C'est donc dans un état second, son teint maladif caché derrière son masque, que Yu se présenta au regard satisfait de l'empereur. Elle avait quitté ses robes pour la tenue des guerriers qui se composait d'un hakama et d'un kosode, retenus au niveau des bras et des jambes par des brassards et des jambières aux plaques de fer laquées, appelés respectivement kote et suneate. De plus, Senlinn lui avait noué les cheveux en queue de cheval, encore une première pour Yu qui avait toujours laissé ses cheveux libres.

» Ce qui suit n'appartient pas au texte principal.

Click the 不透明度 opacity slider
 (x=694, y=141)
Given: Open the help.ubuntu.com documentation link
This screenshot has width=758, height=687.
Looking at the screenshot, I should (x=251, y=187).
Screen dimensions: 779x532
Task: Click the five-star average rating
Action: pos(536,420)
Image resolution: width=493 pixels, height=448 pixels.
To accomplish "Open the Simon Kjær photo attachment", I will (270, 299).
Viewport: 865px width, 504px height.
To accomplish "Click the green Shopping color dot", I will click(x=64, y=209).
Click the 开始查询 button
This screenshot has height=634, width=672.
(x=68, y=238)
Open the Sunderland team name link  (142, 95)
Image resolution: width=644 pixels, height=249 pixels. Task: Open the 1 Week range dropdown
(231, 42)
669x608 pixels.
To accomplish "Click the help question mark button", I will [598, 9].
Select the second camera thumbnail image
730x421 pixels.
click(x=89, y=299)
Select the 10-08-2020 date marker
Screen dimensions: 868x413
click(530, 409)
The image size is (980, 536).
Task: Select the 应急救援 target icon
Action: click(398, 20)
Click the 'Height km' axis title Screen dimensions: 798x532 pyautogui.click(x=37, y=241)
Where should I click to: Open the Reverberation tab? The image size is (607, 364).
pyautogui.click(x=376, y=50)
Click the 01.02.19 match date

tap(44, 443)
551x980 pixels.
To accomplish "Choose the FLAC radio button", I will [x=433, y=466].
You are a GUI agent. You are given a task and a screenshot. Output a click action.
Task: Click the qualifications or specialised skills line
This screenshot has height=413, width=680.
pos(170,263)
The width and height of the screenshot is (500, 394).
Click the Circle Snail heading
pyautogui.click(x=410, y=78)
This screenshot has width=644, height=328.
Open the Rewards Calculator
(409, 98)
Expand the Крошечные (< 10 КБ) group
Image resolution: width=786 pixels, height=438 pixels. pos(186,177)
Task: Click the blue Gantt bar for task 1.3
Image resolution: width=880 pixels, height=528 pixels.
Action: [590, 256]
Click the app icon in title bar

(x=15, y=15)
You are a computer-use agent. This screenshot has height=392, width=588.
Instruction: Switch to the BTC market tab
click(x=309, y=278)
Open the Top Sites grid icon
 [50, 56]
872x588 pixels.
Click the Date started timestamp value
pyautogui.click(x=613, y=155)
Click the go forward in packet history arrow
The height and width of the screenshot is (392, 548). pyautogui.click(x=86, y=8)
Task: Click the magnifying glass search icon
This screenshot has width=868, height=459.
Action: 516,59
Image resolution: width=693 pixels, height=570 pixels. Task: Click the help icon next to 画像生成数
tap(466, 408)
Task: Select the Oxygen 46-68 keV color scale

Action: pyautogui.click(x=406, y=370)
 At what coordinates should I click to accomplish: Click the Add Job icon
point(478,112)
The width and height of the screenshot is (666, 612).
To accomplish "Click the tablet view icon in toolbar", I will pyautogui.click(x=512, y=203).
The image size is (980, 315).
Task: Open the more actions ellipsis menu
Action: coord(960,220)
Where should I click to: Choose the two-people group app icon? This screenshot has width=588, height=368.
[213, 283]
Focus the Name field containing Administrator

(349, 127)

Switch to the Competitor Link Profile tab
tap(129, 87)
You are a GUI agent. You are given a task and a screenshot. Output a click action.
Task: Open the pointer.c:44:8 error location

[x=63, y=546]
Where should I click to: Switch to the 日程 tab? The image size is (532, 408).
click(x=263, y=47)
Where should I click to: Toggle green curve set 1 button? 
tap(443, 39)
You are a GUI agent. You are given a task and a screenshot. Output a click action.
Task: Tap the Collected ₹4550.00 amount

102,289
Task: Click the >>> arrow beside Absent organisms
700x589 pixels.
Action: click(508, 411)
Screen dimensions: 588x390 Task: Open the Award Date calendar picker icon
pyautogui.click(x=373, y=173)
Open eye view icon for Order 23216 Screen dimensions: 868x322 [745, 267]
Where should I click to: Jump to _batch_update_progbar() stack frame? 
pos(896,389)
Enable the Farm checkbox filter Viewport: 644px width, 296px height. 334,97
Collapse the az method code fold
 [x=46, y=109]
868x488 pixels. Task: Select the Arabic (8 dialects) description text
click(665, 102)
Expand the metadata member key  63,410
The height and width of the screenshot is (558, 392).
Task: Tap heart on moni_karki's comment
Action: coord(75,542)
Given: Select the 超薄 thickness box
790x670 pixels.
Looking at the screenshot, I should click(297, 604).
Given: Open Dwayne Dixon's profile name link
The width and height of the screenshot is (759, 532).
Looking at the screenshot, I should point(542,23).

Elle ne se sentait plus elle-même, comme si on la forçait à être quelqu'un d'autre, une personne qu'elle n'était pas. Mais Keishi était satisfait, et malgré toute l'horreur que la situation lui inspirait, elle n'avait pas le choix : elle devait obéir à son empereur, fut-ce au détriment de tous les fondements sur lesquels elle avait bâti son identité et ses principes.

— C'est parfait, opina Keishi en lui tendant la main pour la guider au centre de la cour. Maintenant, écoute attentivement et fait exactement ce que je te dis.

Jamais Yu n'avait réalisé à quel point les mises en garde d'Akio avaient un sens. Or, à présent qu'elle en prenait conscience, il était trop tard pour avoir peur et s'enfuir : elle était déjà entre les griffes du dragon.